# [GOAL OF THE EXERCISE]
In the reflection on reaching the top of one's field, switch "coyote" to "fox" and write out the passage from "I have spent" up to and including "to a pinnacle.".

# [TEXT SHOWN]
━━━━━━━━━━━━━━━━━━━━

I woke up this morning thinking two things.  
1. I really should start working on an artist’s statement for “I Am Usha.”
2. I am at an age where many people have reached the top of their field.
And then, as I so often like to do, I completely deconstructed both of those concepts until I was staring at scattered piles of  assumptions, ready to be reassembled into something that resonates with my frequencies.
Let’s start with number 2.  What an interesting phrase.  Is the field on a hill?  Or has the person who has reached the top, like Yertle the Turtle, merely piled the other less fortunate, less ambitious, and less opportunistic into a mountain onto which to climb?  The mere concept of a winner relies on the existence of a loser, or many losers.  The more losers, the higher the winner rises.  
Some people will tell you this is the way of the world.  Others will insist it is human nature.  And still others will look toward nature itself as a justification for the competition model of human behavior… law of the jungle, survival of the fittest.  One can look at world history and into nature to find a certain logic to this theory and stop looking further.  This is a narrow search, the place where many have chosen to remain, having found the answer they were seeking.   
Or… one can widen the search.  One can search for and discover the history and the anthropology and the systems that wait patiently, just outside of the mainstream.  There are answers that you will never find unless you ask more questions.  There are voices you can’t hear unless you get very very quiet.  You have to be listening for something you’ve never heard before, something which at first might sound like a hallucination, or look like a mirage.  The unfamiliar always enters this way, always finding a way in.  Let your senses adjust and stay with it.  This is how we widen the search.
I have spent my life wandering through fields.  I can often be found on the edges, where the well trodden paths mark the way, reminding me I’m not the only one wandering.  I look down and see the coyote track, the deer track and the evidence of a system in flux, always striking a balance.  I have wandered through many fields, some lush with life and some deadened with chemicals and overuse.  Some in dormancy and some in their prime.  Witnessing the nature of fields from the ground has taught me many things, things I never would have understood if I insisted on climbing to a pinnacle.

━━━━━━━━━━━━━━━━━━━━

# [ENTRIES PROVIDED]
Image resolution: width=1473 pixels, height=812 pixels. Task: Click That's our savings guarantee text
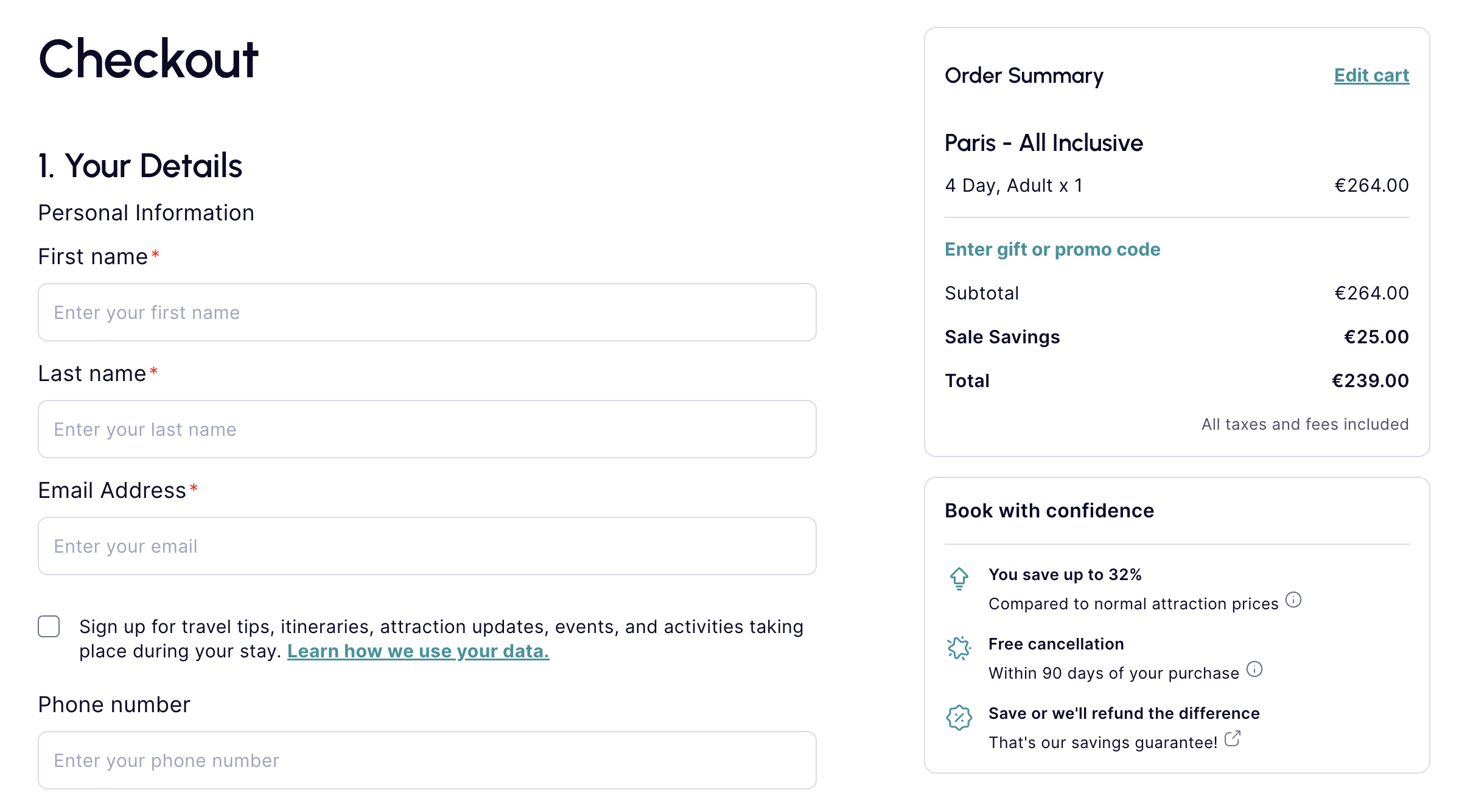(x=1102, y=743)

━━━━━━━━━━━━━━━━━━━━

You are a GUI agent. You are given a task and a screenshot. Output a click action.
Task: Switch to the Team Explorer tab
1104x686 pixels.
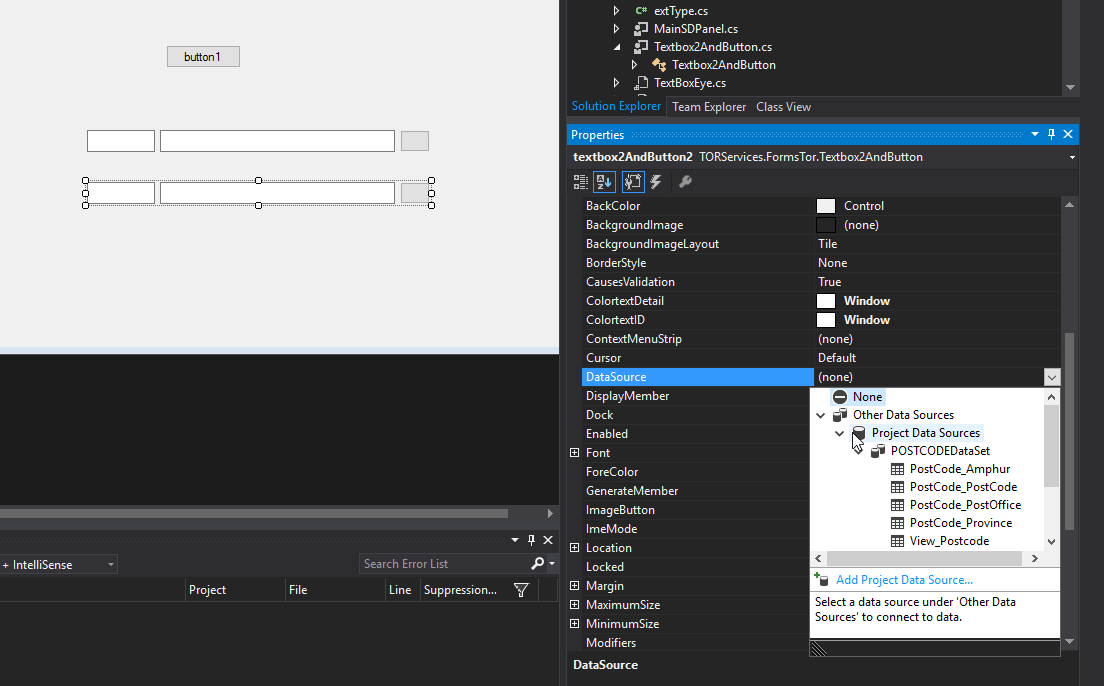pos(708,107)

━━━━━━━━━━━━━━━━━━━━

# [ANSWER BOX]
I have spent my life wandering through fields.  I can often be found on the edges, where the well trodden paths mark the way, reminding me I’m not the only one wandering.  I look down and see the fox track, the deer track and the evidence of a system in flux, always striking a balance.  I have wandered through many fields, some lush with life and some deadened with chemicals and overuse.  Some in dormancy and some in their prime.  Witnessing the nature of fields from the ground has taught me many things, things I never would have understood if I insisted on climbing to a pinnacle.